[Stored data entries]

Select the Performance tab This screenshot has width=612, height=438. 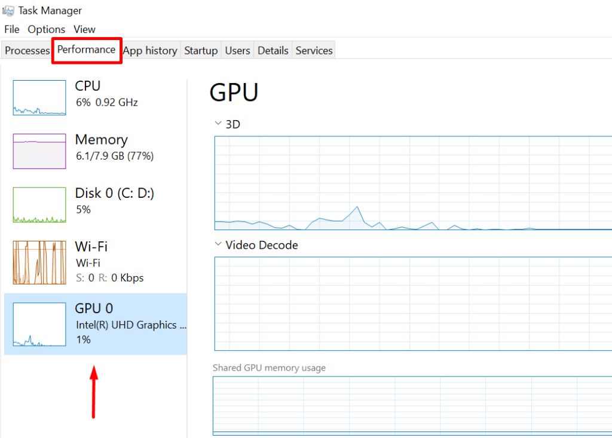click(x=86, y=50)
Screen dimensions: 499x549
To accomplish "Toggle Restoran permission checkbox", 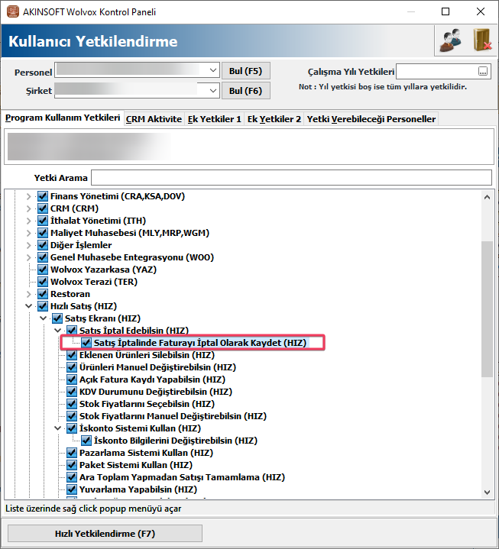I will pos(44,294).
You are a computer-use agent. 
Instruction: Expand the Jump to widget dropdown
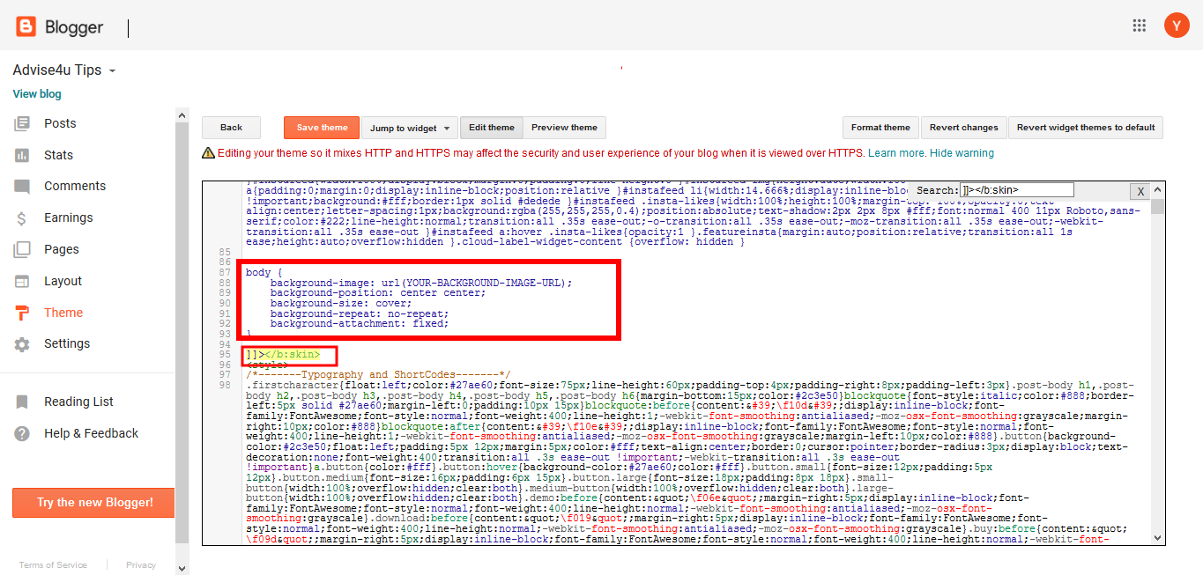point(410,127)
---
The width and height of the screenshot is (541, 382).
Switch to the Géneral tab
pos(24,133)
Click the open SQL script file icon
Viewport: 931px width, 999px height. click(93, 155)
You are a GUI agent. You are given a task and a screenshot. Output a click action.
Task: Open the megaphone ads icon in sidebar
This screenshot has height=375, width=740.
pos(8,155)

*Work request:* Determine the number of lines in these entries that contain the word "agent", and write only that number.

*Solution for this problem:* 2